2002年度 森泰吉郎記念研究振興基金 報告書

慶應義塾大学大学院
政策・メディア研究科博士課程
常盤拓司

研究課題:
コンピュータ音楽の作曲技法のモデル化に関する研究

研究課題の概要:
本研究は、コンピュータ音楽、エレクトロアコースティック音楽の作曲技法について検討を行い、楽曲構造のモデルの構築と、その検証のための作品の制作を行う。これらの音楽での作曲は楽譜と音符による作曲による表現と異なり、電子音や具体音などが素材となる。また、コンピュータを用いる場合、部分的な構造や、素材音と構造の中間的なものをコンピュータプログラムで生成し利用することが多いため、既存の作曲という枠組みからのアプローチのみでは、概念的に限界が発生する。本研究では、これまでに提唱されている作曲技法や楽曲構造の概念について検討を行い、それらを包括する作曲技法の構築と、その検証と、デモンストレーションのための作品の制作を行う。


取り組みの概略:
本研究では,以下の取り組みを行った.

  1. 情報処理学会 音楽情報科学研究会での研究報告
  2. インターカレッジコンピュータ音楽コンサート2003での作品発表
  3. 日本科学未来館での作品発表(予定)

  1. 情報処理学会 音楽情報科学研究会での研究報告

    発表の概要:
    2002年3月,および4月に国際フェスティバルにおいて発表した作品の制作方法について検討を行ったものを,発表した.
    研究会では,創作の方法論に関する研究の優劣を判定する指標として,その方法論によって優れた作品ができるかということが重要となるという指摘を受けた.

    研究報告のPDFファイル
    発表の際に用いたpowerpoint
    four tears -first movement
    four tears -third movement

  2. インターカレッジコンピュータ音楽コンサート2003での作品発表

    概要:
    研究の直接的な応用として作品「Rain season」の制作を行った,インターカレッジコンピュータ音楽コンサート2003において作品発表を行った. この作品の制作では,研究会で報告を行ったアイデアを実際に利用するためにはどのような方法が適切なのかということを実際の制作を通じて検証することを目的としていた.

    楽曲制作の方法:
    楽曲の制作作業を楽曲を構成するブロックの構成と楽曲全体の構成の2つに分け,それぞれに異なった方法を用いた.楽曲を構成する各ブロックの構成は,音響合成言語Csoundのためのマクロ言語CMaskを用いて,議事乱数を用いた自動生成プログラムを用いて,ブロックごとに異なった音素材を用いた.全体の構成は,グラフ用紙上で事前に制作し,音編集ソフトウェアを用いて実現させた.

    プログラムノート:
    この作品は、7種類の音の素材と、それによって作り出される音の塊によって構成されている。それぞれの音の塊は、アルゴリズミック・コンポジションによって作られた短い楽曲となっている。この作品の内部では、この短い楽曲が楽曲の中で幾重にも重なりあい、さらに大きな部分的楽曲が作り出される。楽曲全体はこの部分的楽曲がさらに重なり合うことによって形成される。

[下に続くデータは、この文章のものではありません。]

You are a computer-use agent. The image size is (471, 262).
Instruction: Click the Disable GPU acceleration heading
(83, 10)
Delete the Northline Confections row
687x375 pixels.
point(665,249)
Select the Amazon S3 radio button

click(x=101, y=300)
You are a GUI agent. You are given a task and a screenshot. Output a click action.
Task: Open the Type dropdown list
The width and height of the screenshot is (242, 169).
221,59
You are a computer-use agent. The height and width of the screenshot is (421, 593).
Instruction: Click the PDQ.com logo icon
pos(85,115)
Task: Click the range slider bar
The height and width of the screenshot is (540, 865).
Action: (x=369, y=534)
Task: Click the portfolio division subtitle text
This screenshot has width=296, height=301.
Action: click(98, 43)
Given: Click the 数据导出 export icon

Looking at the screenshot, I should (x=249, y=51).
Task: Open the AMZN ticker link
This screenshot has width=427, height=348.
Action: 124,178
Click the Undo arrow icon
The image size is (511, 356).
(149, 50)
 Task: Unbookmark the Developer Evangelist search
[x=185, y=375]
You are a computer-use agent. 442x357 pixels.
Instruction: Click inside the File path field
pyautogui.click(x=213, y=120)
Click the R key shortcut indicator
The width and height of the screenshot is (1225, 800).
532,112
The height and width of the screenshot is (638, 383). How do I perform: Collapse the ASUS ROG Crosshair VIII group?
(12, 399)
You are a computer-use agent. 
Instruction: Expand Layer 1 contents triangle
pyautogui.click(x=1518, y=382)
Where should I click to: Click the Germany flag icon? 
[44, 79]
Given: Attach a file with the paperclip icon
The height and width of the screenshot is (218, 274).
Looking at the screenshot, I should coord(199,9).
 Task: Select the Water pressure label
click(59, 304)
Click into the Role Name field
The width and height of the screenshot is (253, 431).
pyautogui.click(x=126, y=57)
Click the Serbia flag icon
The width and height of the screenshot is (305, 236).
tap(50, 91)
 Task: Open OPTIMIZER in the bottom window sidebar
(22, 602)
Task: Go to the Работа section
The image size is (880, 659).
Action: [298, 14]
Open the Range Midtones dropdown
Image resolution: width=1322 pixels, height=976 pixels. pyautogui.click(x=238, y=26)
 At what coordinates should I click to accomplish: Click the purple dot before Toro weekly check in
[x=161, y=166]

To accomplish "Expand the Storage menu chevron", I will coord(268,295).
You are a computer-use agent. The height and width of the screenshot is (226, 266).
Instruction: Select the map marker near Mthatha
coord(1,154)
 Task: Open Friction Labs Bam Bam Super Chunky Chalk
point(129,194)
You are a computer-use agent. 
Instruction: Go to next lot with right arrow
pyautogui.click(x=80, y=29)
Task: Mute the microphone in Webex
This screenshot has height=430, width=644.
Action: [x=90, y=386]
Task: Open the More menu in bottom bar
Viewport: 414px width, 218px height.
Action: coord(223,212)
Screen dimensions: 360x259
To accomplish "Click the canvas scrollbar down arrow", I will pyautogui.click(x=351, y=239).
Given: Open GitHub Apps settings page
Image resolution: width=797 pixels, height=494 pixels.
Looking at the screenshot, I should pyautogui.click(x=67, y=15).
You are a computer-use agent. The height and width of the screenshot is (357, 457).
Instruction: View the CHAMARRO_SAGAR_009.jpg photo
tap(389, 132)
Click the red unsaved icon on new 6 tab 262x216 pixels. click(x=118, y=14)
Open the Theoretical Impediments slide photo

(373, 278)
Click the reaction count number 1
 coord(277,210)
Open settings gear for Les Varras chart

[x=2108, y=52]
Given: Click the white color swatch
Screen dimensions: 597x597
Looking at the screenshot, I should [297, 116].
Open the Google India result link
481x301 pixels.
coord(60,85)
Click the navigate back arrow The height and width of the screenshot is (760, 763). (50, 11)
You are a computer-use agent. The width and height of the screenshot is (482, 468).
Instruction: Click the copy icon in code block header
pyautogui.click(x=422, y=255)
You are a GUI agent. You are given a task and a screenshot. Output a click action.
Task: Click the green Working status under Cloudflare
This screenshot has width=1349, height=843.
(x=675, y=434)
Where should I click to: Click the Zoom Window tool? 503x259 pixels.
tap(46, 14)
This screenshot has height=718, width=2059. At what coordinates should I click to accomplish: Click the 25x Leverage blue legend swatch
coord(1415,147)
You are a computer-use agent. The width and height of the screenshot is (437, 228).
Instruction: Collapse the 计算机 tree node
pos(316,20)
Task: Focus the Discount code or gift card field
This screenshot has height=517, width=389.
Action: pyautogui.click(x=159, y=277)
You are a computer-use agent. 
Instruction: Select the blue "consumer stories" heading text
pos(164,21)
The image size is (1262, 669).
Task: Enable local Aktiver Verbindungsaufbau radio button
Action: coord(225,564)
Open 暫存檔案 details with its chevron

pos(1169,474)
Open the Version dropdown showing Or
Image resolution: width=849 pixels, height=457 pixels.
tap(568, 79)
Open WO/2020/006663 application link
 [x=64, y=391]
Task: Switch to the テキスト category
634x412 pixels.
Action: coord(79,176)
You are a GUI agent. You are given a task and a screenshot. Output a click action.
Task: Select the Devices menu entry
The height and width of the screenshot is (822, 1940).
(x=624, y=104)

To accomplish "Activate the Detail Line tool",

    短い楽曲(=音の塊)を作曲するアルゴリズムは、擬似乱数を用いて以下の3つ の要素を決定している。

    1. 塊を構成する音の数
    2. それぞれの音の発音される時刻
    3. 左右の音の大きさのバランス(パンニング)

    この作品の音の塊の生成には、CMaskを、音の塊の生成にはCsoundを用いている。
    楽曲全体の構成は、あらかじめグラフ用紙上で行い、マルチトラックの編集ソフトウェア上で、構成プランに基づいて編集を行った。ソフトウェアはCool EditPro 2.0を用いた。

    アルゴリズムのソースコード(一部)
    楽曲の構成図
    楽曲

  3. 日本科学未来館での作品発表(予定)

    概要:
    2003年4月に日本科学未来館において開催される"Imaginaly Soundscape"(主催:"Imaginaly Soundscape"実行委員会,共催:日本科学未来館)において,アイデアを楽曲の時間構造以外の要素に対する適用と,楽曲の全体構造をブロックのアイデアに基づき作曲するプログラムによって生成するという方法を試みる.

まとめ
本研究では,情報処理学会音楽情報科学研究会において報告を行い,その際の指摘から,アイデアの具体化と検証を行った.
その結果,作品という形でのアイデアの提示は具体的でわかりやすいものとなった.しかし,楽曲というアウトプットの形式は方法論の良し悪しだけではなく,作家の音楽性が大きく影響する.
そのため,楽曲という具体化された形を評価するという方法の場合,アイデアに対する評価と楽曲の音楽性の二つの評価対象が混在することになる可能性が高い.
また,現在まで,研究の対象として時間軸上の構成の方法として適用してきたが,今後はさらに他の要素に対して適用することも考える必要がある.
このことから,本研究の次の段階として,方法論にに対する作品の美的価値観以外の軸による評価の方法と,音楽作品という形式以外での方法論の応用の可能性の2点について,今後も取り組む必要があるという結論を持った.現在予定されている日本科学未来館で発表する楽曲では,特に後者について試みる予定である.